Segundo uma denúncia, as balsas que fazem esse trajeto não estão seguindo os horários corretos e muitas vezes estão superlotadas com veículos e passageiros. (Foto: Reprodução/Antaq)
Manaus (AM) – O Ministério Público Federal (MPF) pediu, em dez dias, explicações de vários órgãos públicos sobre o transporte de pessoas que fazem a travessia entre o Porto da Ceasa, em Manaus, e Careiro da Várzea (AM). Segundo uma denúncia, as balsas que fazem esse trajeto não estão seguindo os horários corretos e muitas vezes estão superlotadas com veículos e passageiros.

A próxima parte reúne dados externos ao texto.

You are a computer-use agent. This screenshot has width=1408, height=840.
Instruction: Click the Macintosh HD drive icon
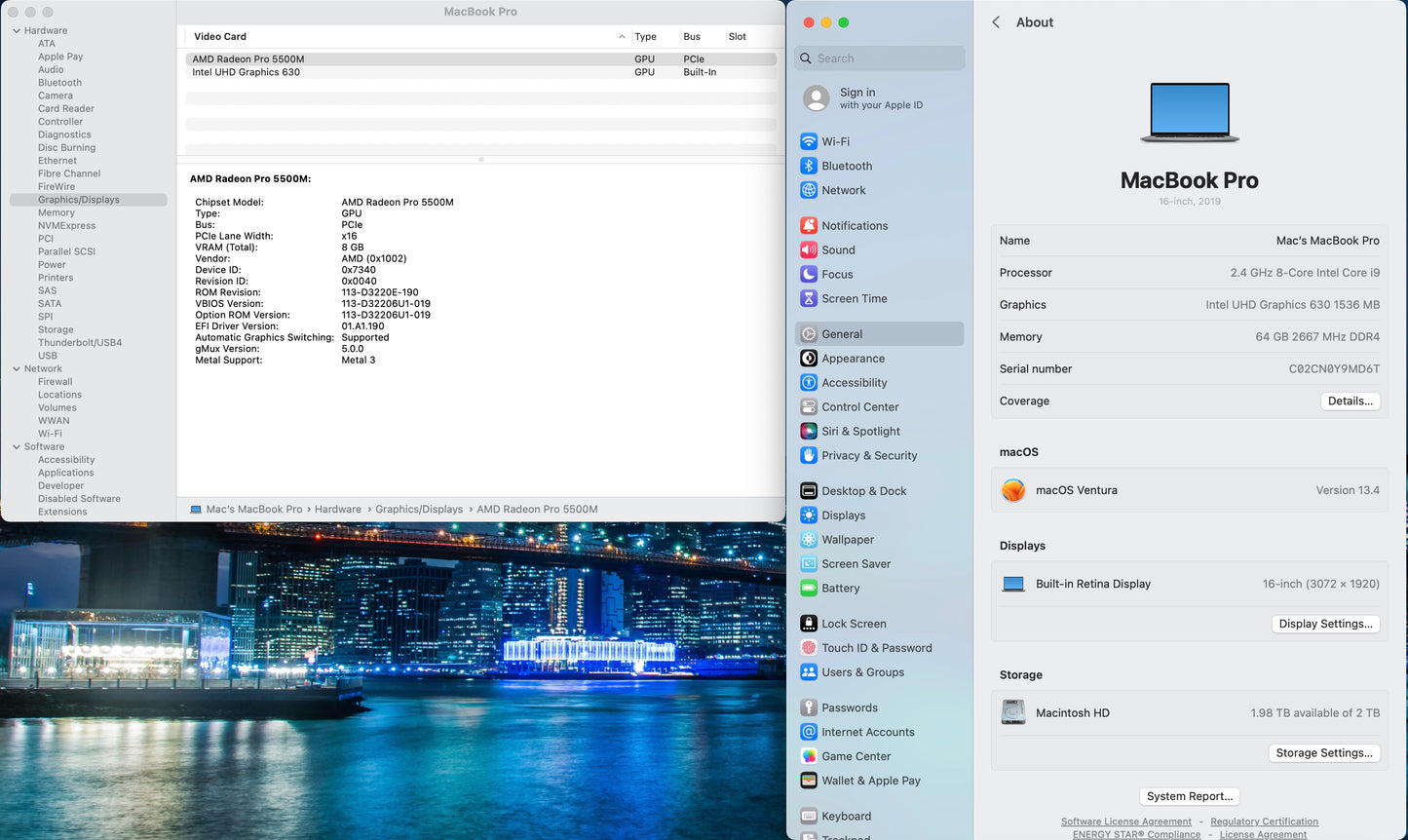1013,712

Além disso, foi alegado que a Marinha do Brasil e a Agência Nacional de Transportes Aquaviários (Antaq) não estão fiscalizando adequadamente a segurança e a qualidade dos serviços de transporte.
Outro problema mencionado é a falta de banheiros e áreas adequadas para os usuários esperarem a travessia, o que prejudica o conforto e a higiene.
O MPF também pediu informações à Agência Nacional de Transportes Terrestres (ANTT), à Polícia Rodoviária Federal (PRF), ao Departamento Nacional de Infraestrutura de Transportes (DNIT) e à Secretaria Nacional de Portos e Hidrovias (SNPH). Cada um desses órgãos deve responder de acordo com suas funções.
O grande número de carretas e a falta de balsas estão causando longas filas na BR-319, em Manaus, prejudicando o trânsito e a rotina da população. A falta de planejamento do transporte está afetando a entrega de mercadorias e causando problemas econômicos para transportadoras e motoristas, que relatam longas esperas e dificuldades para cumprir seus horários.
Motoristas podem levar até cinco dias para atravessar, enfrentando condições precárias de higiene e sem acesso a alimentação e banheiros.
Diante dessa situação, o MPF pediu:
- Relatórios de fiscalização e cronogramas dos portos em 2023, 2024 e previstos para 2025.
- Cópias dos contratos de concessão dos serviços de travessia e informações sobre quem os fiscaliza.
- Dados sobre a capacidade das balsas, quantas estão em operação e com que frequência fazem a travessia.
- Informações sobre como a estiagem afeta a travessia.
- Medidas adotadas para melhorar o transporte na região.
- Condições de higiene e abrigo para caminhoneiros que esperam na BR-319.
- Medidas de segurança e organização do trânsito na rodovia durante períodos de grande movimento.
- Relatórios de ocorrências, acidentes ou infrações relacionadas ao transporte nas balsas nos últimos dois anos.
- Informações sobre como as pessoas e veículos são organizados nas balsas e como as tarifas se relacionam aos serviços prestados.
O MPF também pediu ao Ministério Público do Estado do Amazonas (MPAM) informações sobre uma investigação sobre os problemas de travessia na BR-319.
O MPF lembrou que, segundo a Lei nº 8.987/95, “toda concessão ou permissão deve oferecer um serviço adequado aos usuários”. Isso significa que o serviço deve ser regular, contínuo, seguro e de boa qualidade, entre outras condições.
O procurador da República, Thiago Coelho Sacchetto, ressaltou que, conforme a Lei nº 13.460/2017, os usuários têm direito a um serviço adequado, que deve ser prestado com respeito, acessibilidade e cortesia. O atendimento deve seguir a ordem de chegada e dar prioridade a pessoas com deficiência, idosos, gestantes e crianças. Além disso, os prazos e normas devem ser cumpridos, e as instalações devem ser mantidas em boas condições.